On March 2, 2004, 200–300 residents voted, by voice vote, for the secession proposal, passing it by a wide margin. On March 1, 2005, the measure was passed again, this time by ballot, with nearly voting in favor.

==Arguments in opposition to secession==
Others dispute many of the town's claims:
The town manager would love to tell you how many millions of dollars Killington sent to the state. Well many of those millions of dollars are sales and rooms and meals taxes. Those weren’t sent from Killington to the state. They were sent from tourists and others that were in Killington and were required to pay taxes levied by the state of Vermont. —Rep. Mark Young (R-Orwell)

New Hampshire lacks a general sales tax, but it does have a rooms and meals tax. New Hampshire also has what amounts to a statewide property tax, like Vermont's. Like all other states, both Vermont and New Hampshire levy high taxes on gasoline and tobacco. Like Vermont (but unlike some other states), New Hampshire does not guarantee that a given municipality will get any minimum percentage of tax revenues back as state aid. State aid in both states is allocated according to population and other factors not directly related to tax revenues.

===Support of education===
School funding has long been a matter of contention in Vermont, primarily centering on the substantial disparity in ability to fund schools through property taxes, between towns with large grand lists and those with small ones. In 1997, the Vermont Supreme Court, in the case of Brigham v. State, decided that the disparity was such as to unconstitutionally deprive children in poorer towns of equal opportunity to an education. The court left it to the legislature to come up with a remedy. The legislature responded by passing a highly controversial law known as Act 60. This law provided for a statewide school property tax, per-pupil block grants, and sharing of tax revenue from property wealthy towns to property poor towns. Act 60 was revised in 2003 by Act 68, but retains the statewide property tax. It is as a result of these pieces of legislation that Killington pays more property tax to the state than it receives in the form of block grants. The extent to which a town such as Killington may receive benefits in addition to the block grant, such as possibly lower social welfare costs and higher worker productivity as a result of a better educated population in the state, as well as from general state services (such as highway maintenance, tourism promotion, etc.), is less easily quantified.

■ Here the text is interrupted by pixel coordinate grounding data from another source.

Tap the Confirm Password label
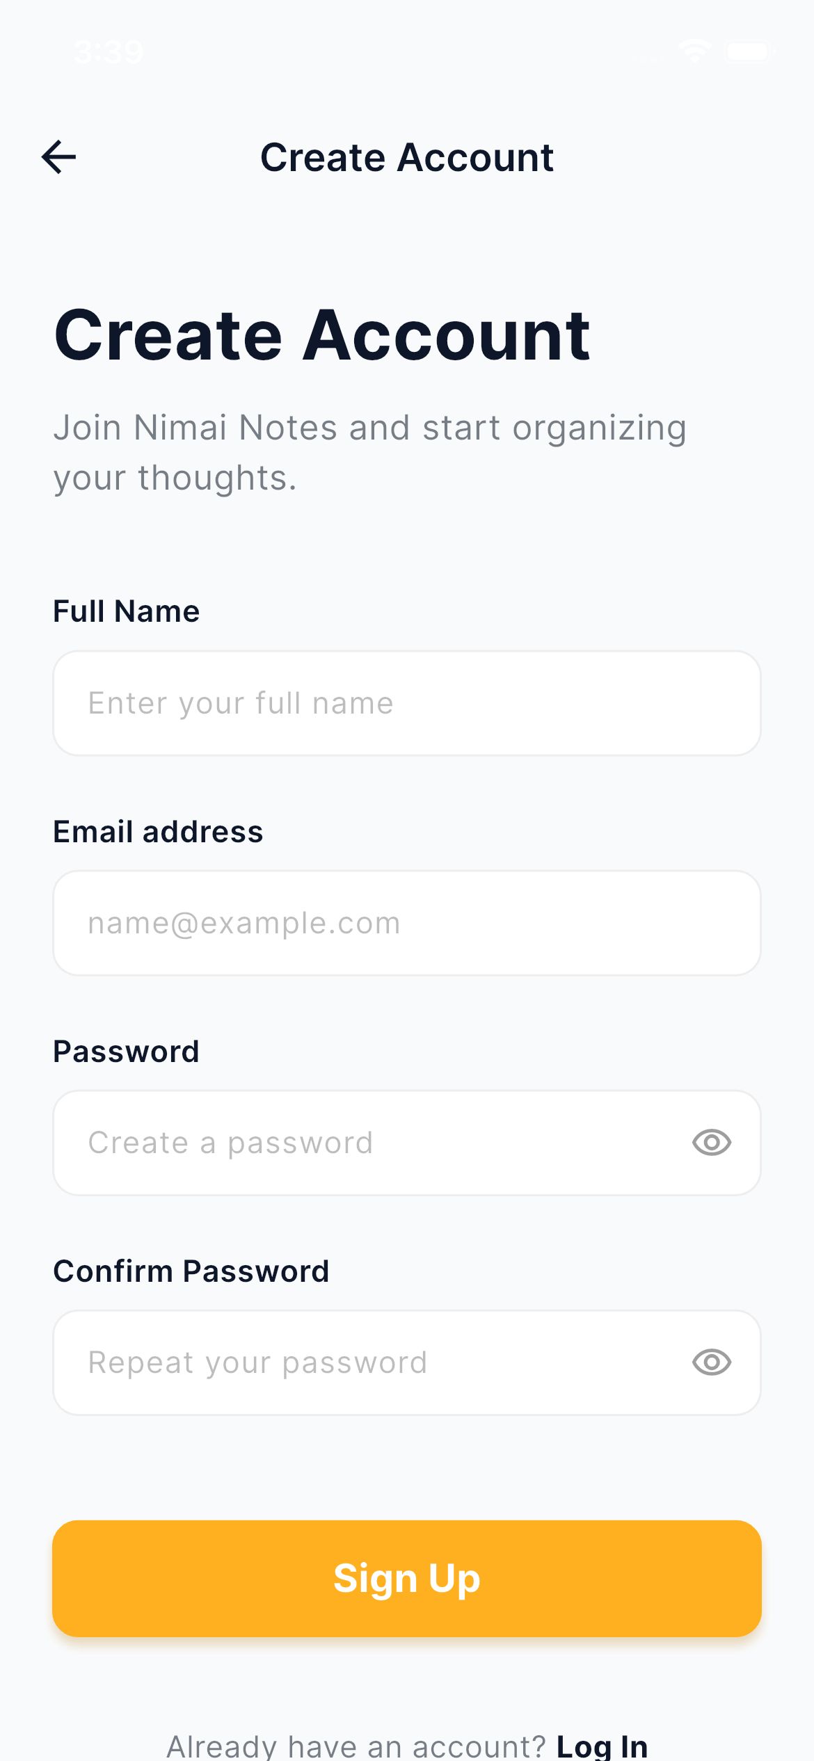814x1761 pixels. (x=191, y=1271)
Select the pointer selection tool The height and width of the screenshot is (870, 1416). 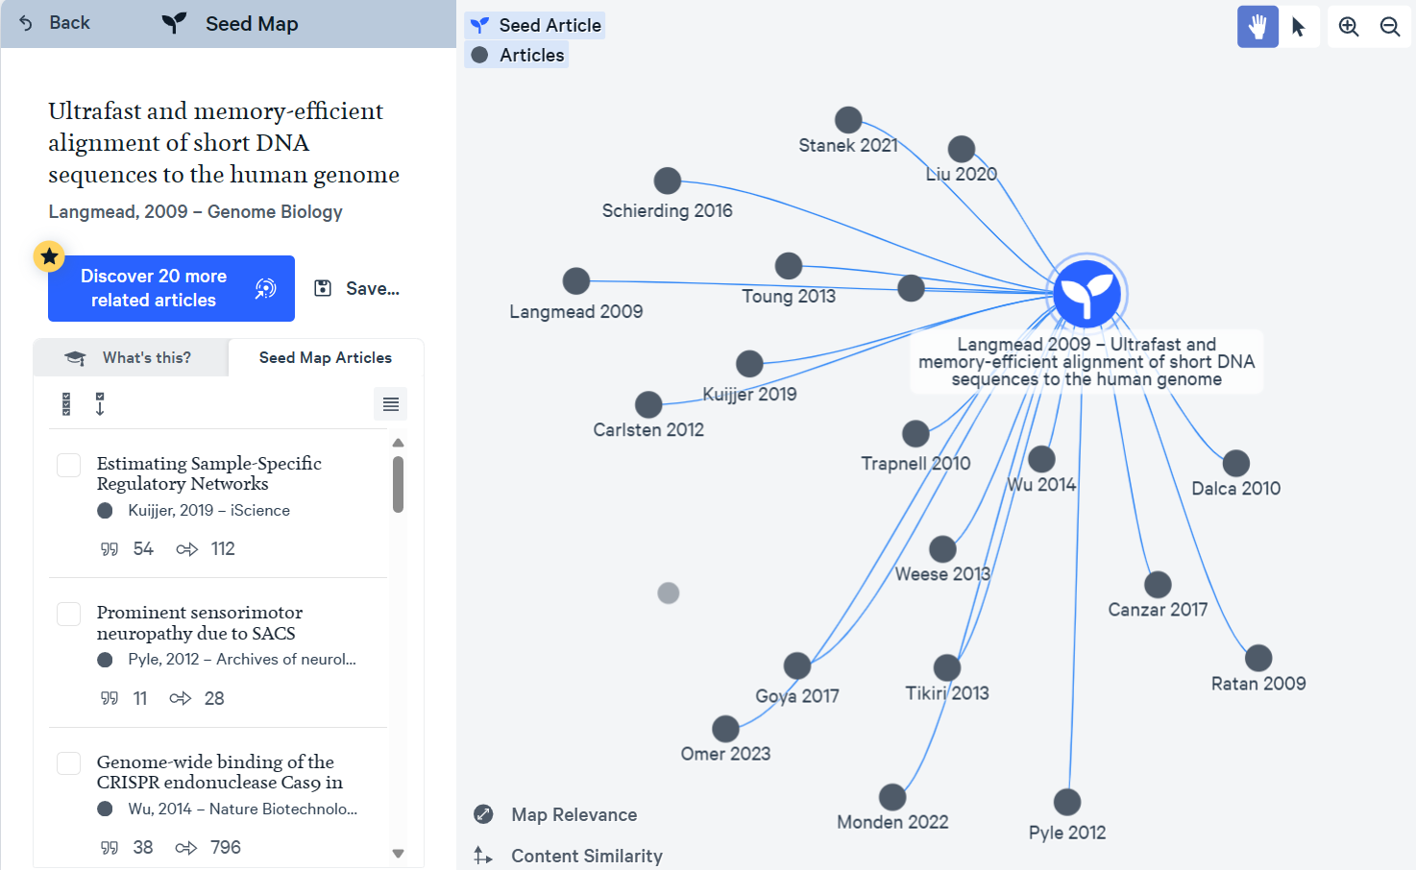click(1299, 27)
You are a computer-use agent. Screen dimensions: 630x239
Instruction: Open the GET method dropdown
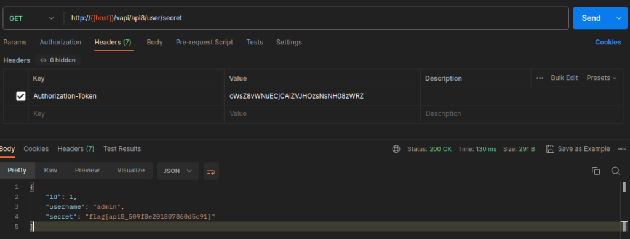[32, 18]
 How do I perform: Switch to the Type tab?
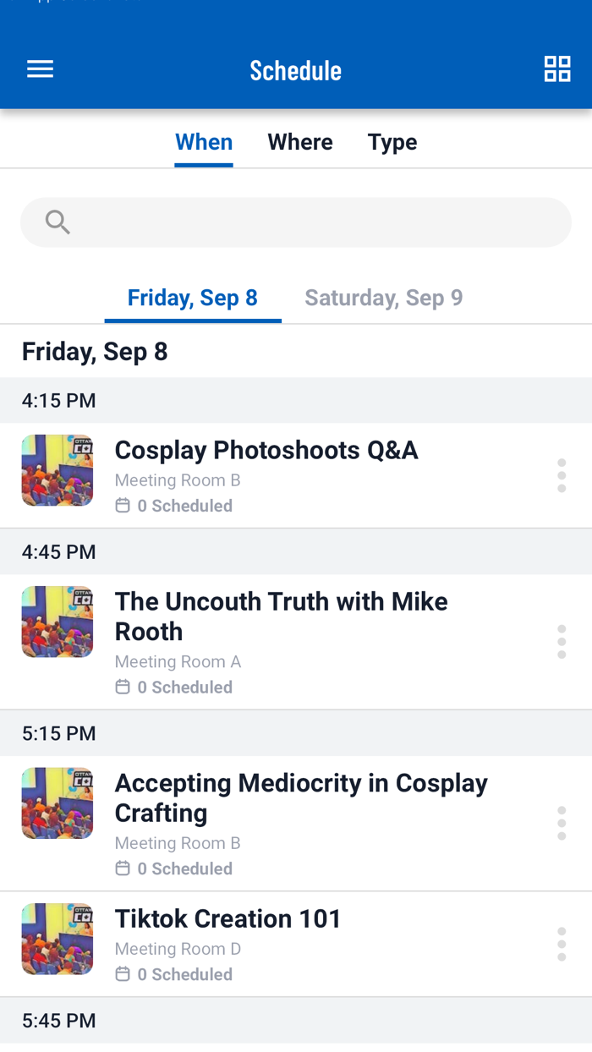pyautogui.click(x=392, y=141)
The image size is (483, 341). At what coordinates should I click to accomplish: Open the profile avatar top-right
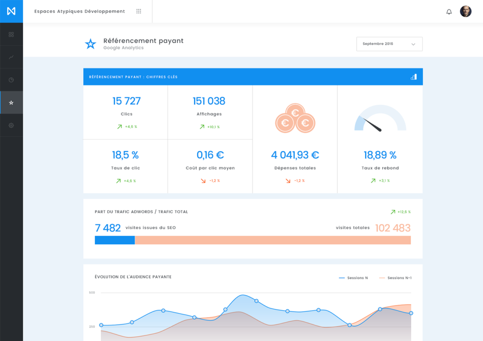click(x=466, y=10)
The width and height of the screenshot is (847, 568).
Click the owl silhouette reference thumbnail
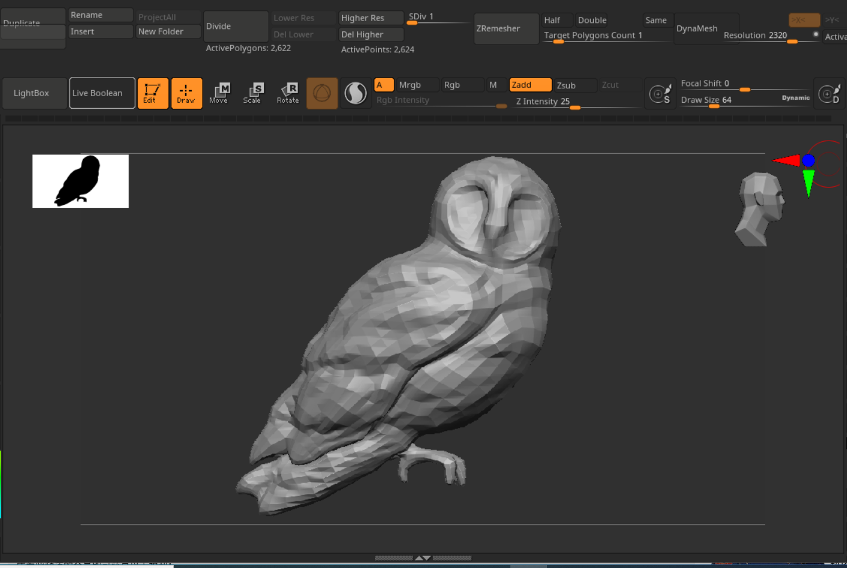pos(81,181)
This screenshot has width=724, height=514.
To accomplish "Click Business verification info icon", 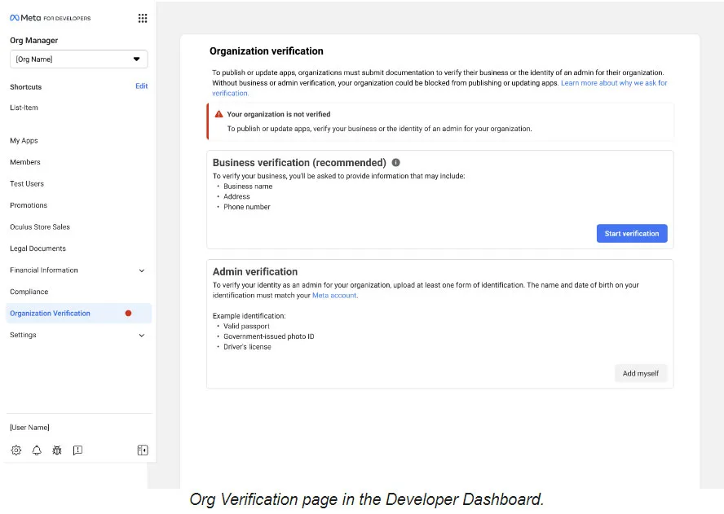I will pyautogui.click(x=395, y=162).
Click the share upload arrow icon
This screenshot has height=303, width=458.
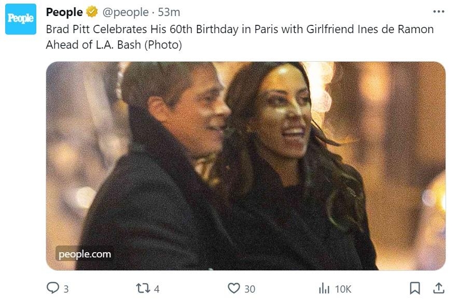pyautogui.click(x=438, y=288)
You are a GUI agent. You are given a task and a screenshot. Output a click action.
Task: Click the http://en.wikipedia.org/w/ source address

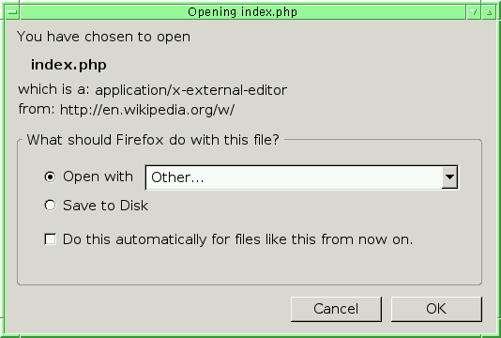(x=147, y=110)
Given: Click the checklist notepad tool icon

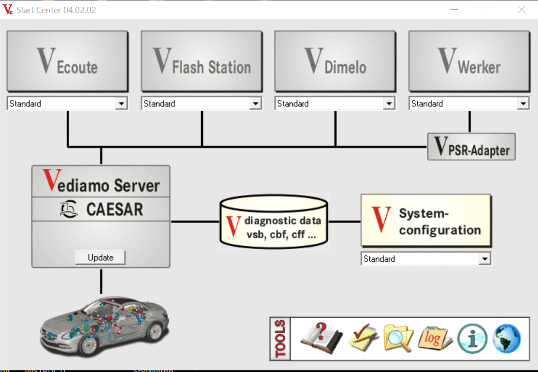Looking at the screenshot, I should click(364, 338).
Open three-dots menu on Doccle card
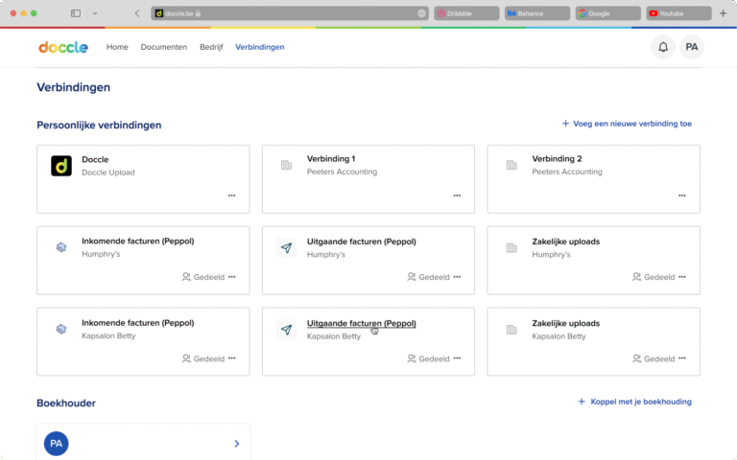737x460 pixels. (x=231, y=196)
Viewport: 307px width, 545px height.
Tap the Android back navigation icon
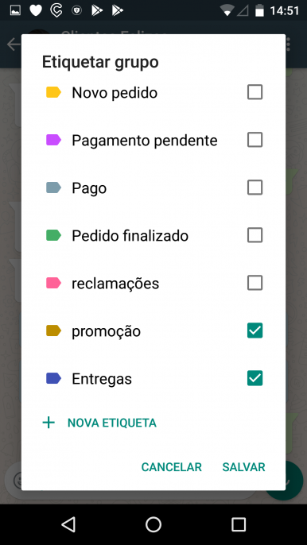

==Disposition of the secession request==
The legal decision will be made by the states of Vermont and New Hampshire and the United States Congress. Article IV of the U.S. Constitution requires that when the boundaries of existing states are altered, the action needs the consent of the legislatures of all states involved, as well as of Congress. The New Hampshire state legislature passed a law in 2005 authorizing a commission which would negotiate with the State of Vermont, if Vermont ever chooses to establish a corresponding commission. The Vermont legislature is generally expected to reject the idea of ceding Killington to New Hampshire. Even if Vermont votes in favor of Killington's secession, the New Hampshire bill does not obligate the Granite State to accept Killington: the bill merely authorizes the beginnings of negotiations. If no deal can be reached, Killington would remain part of Vermont.

Supporters have threatened a federal court battle, but the legal grounds for such a lawsuit remain unclear, since the U.S. Constitution provides no mechanism for redrawing state lines without the consent of the legislatures of the states concerned and the US Congress.

In 2005, Vermont state Reps. Mark Young (R-Orwell), Richard Marron (R-Stowe) and Kathleen Keenan (D-St. Albans City) introduced House Bill 426 that would have required Killington to pay "exit fees" to reimburse the state for "stranded assets of the state, including those relating to education, transportation, and public service". The legislation would also have stripped Killington residents of all benefits of Vermont resident status, including instate tuition and tuition assistance. The bill was not acted upon by the House, and effectively died with the adjournment of the 2005–2006 Legislative session on June 1, 2006.